### Supplied material
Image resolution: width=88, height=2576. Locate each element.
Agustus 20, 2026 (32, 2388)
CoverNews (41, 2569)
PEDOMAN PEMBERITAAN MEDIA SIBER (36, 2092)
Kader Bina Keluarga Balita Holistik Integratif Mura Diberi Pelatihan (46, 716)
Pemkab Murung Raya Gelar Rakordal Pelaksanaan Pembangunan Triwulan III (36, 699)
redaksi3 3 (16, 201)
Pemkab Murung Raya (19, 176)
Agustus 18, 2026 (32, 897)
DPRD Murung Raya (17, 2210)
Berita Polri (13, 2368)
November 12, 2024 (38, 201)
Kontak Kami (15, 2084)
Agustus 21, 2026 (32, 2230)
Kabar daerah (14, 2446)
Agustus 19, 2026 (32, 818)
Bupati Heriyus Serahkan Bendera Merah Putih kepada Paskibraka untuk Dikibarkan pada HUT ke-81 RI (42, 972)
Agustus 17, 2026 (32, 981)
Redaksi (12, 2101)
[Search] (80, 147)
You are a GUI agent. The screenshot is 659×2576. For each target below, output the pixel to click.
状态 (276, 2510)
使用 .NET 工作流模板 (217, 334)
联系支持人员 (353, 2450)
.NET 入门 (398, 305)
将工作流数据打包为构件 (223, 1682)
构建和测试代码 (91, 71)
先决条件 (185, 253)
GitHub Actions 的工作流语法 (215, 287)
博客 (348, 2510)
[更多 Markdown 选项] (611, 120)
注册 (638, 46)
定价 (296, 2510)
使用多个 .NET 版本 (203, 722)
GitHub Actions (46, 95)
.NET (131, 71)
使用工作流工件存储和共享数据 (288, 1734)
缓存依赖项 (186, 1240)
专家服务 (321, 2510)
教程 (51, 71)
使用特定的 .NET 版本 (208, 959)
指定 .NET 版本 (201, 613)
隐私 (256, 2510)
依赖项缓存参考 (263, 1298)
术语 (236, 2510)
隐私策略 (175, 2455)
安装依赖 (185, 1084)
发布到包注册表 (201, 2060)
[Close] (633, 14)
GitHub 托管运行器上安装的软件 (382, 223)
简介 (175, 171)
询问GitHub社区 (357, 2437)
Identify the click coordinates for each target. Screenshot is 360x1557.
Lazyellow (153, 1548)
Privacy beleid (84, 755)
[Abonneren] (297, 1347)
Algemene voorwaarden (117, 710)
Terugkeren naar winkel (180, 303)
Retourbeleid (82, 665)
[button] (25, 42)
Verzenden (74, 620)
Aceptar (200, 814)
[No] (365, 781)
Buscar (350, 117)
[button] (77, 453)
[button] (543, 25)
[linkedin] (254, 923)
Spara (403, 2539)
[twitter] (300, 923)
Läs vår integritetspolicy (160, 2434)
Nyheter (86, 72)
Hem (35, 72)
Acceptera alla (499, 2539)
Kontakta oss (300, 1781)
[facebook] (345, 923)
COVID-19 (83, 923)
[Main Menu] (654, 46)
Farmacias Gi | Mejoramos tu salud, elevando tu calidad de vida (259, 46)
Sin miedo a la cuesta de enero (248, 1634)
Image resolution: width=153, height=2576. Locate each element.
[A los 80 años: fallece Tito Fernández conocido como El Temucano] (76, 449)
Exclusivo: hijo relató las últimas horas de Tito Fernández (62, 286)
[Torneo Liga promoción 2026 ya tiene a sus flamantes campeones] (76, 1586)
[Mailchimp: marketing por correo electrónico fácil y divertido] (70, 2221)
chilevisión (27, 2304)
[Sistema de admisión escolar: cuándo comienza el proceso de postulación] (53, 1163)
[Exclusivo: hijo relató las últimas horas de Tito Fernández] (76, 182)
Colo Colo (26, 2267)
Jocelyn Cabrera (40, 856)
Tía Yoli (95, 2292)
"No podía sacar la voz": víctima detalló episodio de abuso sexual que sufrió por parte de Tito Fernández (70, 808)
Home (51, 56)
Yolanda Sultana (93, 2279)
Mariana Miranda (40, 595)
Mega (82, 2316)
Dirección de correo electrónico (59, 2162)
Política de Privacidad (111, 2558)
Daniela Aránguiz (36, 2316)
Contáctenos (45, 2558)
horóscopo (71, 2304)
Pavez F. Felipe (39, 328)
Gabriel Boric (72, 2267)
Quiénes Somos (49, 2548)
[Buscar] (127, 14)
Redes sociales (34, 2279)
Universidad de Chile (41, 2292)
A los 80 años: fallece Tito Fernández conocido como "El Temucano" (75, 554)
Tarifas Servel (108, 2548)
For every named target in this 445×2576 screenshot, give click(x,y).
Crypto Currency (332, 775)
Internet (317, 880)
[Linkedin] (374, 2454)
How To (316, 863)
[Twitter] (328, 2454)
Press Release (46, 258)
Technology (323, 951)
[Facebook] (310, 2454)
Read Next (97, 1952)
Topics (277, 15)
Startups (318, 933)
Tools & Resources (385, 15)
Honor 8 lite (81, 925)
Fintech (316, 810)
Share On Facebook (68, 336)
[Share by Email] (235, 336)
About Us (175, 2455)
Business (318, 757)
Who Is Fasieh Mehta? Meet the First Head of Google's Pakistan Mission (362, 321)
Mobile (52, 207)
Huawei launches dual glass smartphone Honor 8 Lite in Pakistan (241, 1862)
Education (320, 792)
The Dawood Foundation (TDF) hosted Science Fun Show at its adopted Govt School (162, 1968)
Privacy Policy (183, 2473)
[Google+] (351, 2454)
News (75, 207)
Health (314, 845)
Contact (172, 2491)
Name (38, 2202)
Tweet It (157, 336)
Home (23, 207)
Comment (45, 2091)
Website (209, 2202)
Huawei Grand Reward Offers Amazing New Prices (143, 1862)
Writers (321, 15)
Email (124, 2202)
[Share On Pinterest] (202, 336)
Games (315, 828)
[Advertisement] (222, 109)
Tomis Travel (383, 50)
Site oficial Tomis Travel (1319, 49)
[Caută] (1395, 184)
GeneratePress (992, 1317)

### Exercise brief
Could you return exactly the lines above from the line with "安装依赖 (185, 1084)" to the line with "How To (316, 863)", both included, and nothing else?

### Reply to the task
安装依赖 (185, 1084)
发布到包注册表 (201, 2060)
[Close] (633, 14)
GitHub 托管运行器上安装的软件 (382, 223)
简介 (175, 171)
询问GitHub社区 (357, 2437)
Identify the click coordinates for each target. Screenshot is 360x1557.
Lazyellow (153, 1548)
Privacy beleid (84, 755)
[Abonneren] (297, 1347)
Algemene voorwaarden (117, 710)
Terugkeren naar winkel (180, 303)
Retourbeleid (82, 665)
[button] (25, 42)
Verzenden (74, 620)
Aceptar (200, 814)
[No] (365, 781)
Buscar (350, 117)
[button] (77, 453)
[button] (543, 25)
[linkedin] (254, 923)
Spara (403, 2539)
[twitter] (300, 923)
Läs vår integritetspolicy (160, 2434)
Nyheter (86, 72)
Hem (35, 72)
Acceptera alla (499, 2539)
Kontakta oss (300, 1781)
[facebook] (345, 923)
COVID-19 (83, 923)
[Main Menu] (654, 46)
Farmacias Gi | Mejoramos tu salud, elevando tu calidad de vida (259, 46)
Sin miedo a la cuesta de enero (248, 1634)
Image resolution: width=153, height=2576. Locate each element.
[A los 80 años: fallece Tito Fernández conocido como El Temucano] (76, 449)
Exclusivo: hijo relató las últimas horas de Tito Fernández (62, 286)
[Torneo Liga promoción 2026 ya tiene a sus flamantes campeones] (76, 1586)
[Mailchimp: marketing por correo electrónico fácil y divertido] (70, 2221)
chilevisión (27, 2304)
[Sistema de admisión escolar: cuándo comienza el proceso de postulación] (53, 1163)
[Exclusivo: hijo relató las últimas horas de Tito Fernández] (76, 182)
Colo Colo (26, 2267)
Jocelyn Cabrera (40, 856)
Tía Yoli (95, 2292)
"No podía sacar la voz": víctima detalló episodio de abuso sexual que sufrió por parte de Tito Fernández (70, 808)
Home (51, 56)
Yolanda Sultana (93, 2279)
Mariana Miranda (40, 595)
Mega (82, 2316)
Dirección de correo electrónico (59, 2162)
Política de Privacidad (111, 2558)
Daniela Aránguiz (36, 2316)
Contáctenos (45, 2558)
horóscopo (71, 2304)
Pavez F. Felipe (39, 328)
Gabriel Boric (72, 2267)
Quiénes Somos (49, 2548)
[Buscar] (127, 14)
Redes sociales (34, 2279)
Universidad de Chile (41, 2292)
A los 80 años: fallece Tito Fernández conocido como "El Temucano" (75, 554)
Tarifas Servel (108, 2548)
For every named target in this 445×2576 screenshot, give click(x,y).
Crypto Currency (332, 775)
Internet (317, 880)
[Linkedin] (374, 2454)
How To (316, 863)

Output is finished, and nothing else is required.